INSTRUCTIONS
a. In the post about recent family favorites, rewrite the passage between "Our family watched" and "by Alan Bradley.", inclusive, replacing "Harvey" with "Arsenic and Old Lace".
b. According to the post about recent family favorites, why did the comic book writer friends think the author would enjoy The Diamond Age in particular? Answer in one to three sentences.
c. Answer these questions from the post about recent family favorites, one answer per line:
(i) How long was the sewing machine in the shop?
(ii) Which of the middle kids is eleven years old?
(iii) Who read the Flavia de Luce novel first?

SELECTED EXTRACT
Things people around here have enjoyed of late:
My sewing machine. It was in the shop for weeks, and now it’s back. I am happy. We had it whirring all afternoon: I am months behind in our online quilting bee.
Apples to Apples. The Shakespeare Club kids always pull this out after we’re done Barding for the day. It’s a hoot. Scott’s not big on board games but the girls and I talked him into a round of Apples on Thanksgiving Day, and he had a great time. (It’s a word game, really, not a board game.)
Music Ace Deluxe. This music theory computer game was sent to me for review, and I have to say my middle kids (especially Rose, the eleven-year-old) have really enjoyed it. It hones sight-reading skills and packages some solid music theory instruction in fun, cartoony games. Rose and Bean are tremendously fond of the grinning musical notes that frequent many of the activities. But the $80 price tag is rather daunting, and even the $58 Amazon price is hefty.
Our family watched Harvey last week and it was every bit as delightful as I remembered.
The Sweetness at the Bottom of the Pie, a Flavia de Luce novel by Alan Bradley.
Scott read it and passed it to Jane. I’m up next, I suppose. I don’t know anything about it except that it’s a mystery, which is always promising. UPDATED LATER: Loved, loved, loved this book—the precocious young narrator, unabashedly impish, far too smart for her own good, obsessed with poisons, left alone with a chemistry lab, meddling, spying, getting herself into terrible danger as she unravels a local mystery. Highly recommended.
The Diamond Age by Neal Stephenson.
What a ride this tome was! A couple of my comic book writer friends recommended it to me—both are big Stephenson fans, and both thought I’d enjoy this novel in particular because of its focus on the education of young girls. (Its subtitle is A Young Lady’s Illustrated Primer.) It’s a postcyberpunk novel, set about a hundred years in the future, in a time when nanotechnology is commonplace and national boundaries have given way to cultural allegiances and global economic protocols. Most people belong to a tribe or “phyle,” adhering to a certain set of cultural mores and traditions. Among the most powerful and populated phyles is the Neo-Victorian culture, which thrives in wealthy, protected communities all over the world; the Vickys have chosen to adopt certain attributes of the original English Victorians, including dress, manners, and a moral code. Other influential phyles include the Han Chinese, the Nippon, and the Hindustan.
So, yeah, Neo-Victorians, nanotech, and education: this novel had me at hello. Top-notch world-building; there’s a little dose of cyberpunk in the opening, with a ruffian named Bud getting himself fitted up with a skull gun that fires explosive bullets upon his mental command; and then we’re whisked off to New Atlantis/Shanghai, the home base of a thriving Neo-Victorian community, where the upper crust are Equity Lords (aristocrats by dint of their corporate ties) and the birthday entertainments involve creating fairylands that rise out of the sea for a day, thanks to the limitless possibilities of molecular manipulation. There is something delightful about this melding of Dickensian characters and futuristic tech.

SUPPLIED RECORDS
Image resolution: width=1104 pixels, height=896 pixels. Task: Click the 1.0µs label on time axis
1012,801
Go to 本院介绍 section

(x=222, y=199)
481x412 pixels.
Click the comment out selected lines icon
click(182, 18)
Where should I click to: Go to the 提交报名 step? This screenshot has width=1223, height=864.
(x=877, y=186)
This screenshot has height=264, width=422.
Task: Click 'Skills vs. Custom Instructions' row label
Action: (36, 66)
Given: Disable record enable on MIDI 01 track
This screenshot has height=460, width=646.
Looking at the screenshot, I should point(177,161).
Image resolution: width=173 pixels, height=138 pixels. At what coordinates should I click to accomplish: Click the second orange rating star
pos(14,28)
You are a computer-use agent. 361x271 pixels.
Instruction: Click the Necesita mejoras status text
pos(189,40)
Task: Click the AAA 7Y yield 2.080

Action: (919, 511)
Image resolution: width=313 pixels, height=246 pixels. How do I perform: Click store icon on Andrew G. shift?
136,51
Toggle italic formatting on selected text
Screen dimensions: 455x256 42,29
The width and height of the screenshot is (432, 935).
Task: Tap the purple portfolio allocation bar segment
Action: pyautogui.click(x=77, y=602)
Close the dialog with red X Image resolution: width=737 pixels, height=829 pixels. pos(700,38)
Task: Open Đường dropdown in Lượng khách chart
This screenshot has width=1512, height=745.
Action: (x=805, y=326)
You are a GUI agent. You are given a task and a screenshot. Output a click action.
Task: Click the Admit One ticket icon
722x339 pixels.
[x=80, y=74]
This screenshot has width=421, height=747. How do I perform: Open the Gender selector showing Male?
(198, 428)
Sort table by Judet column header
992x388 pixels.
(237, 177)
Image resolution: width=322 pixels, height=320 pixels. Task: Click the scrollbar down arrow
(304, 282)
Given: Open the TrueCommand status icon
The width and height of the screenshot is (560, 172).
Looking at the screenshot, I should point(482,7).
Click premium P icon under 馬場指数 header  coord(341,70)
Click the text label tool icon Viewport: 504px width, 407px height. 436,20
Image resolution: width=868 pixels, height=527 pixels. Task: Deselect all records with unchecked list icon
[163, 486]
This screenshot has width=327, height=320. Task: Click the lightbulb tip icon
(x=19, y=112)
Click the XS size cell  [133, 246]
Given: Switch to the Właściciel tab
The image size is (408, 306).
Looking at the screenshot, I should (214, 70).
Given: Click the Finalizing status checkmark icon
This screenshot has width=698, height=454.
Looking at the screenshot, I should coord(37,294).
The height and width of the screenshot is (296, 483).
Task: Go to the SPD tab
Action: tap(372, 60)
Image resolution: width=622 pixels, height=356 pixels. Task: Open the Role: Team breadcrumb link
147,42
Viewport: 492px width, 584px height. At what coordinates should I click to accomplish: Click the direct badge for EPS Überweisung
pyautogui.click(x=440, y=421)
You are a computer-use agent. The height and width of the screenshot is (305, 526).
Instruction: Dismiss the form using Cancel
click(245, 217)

SOLUTIONS BELOW
a.
Our family watched Arsenic and Old Lace last week and it was every bit as delightful as I remembered.
The Sweetness at the Bottom of the Pie, a Flavia de Luce novel by Alan Bradley.

b. They thought the author would enjoy it because the novel focuses on the education of young girls. Its subtitle is A Young Lady's Illustrated Primer.

c.
(i) For weeks.
(ii) Rose.
(iii) Scott.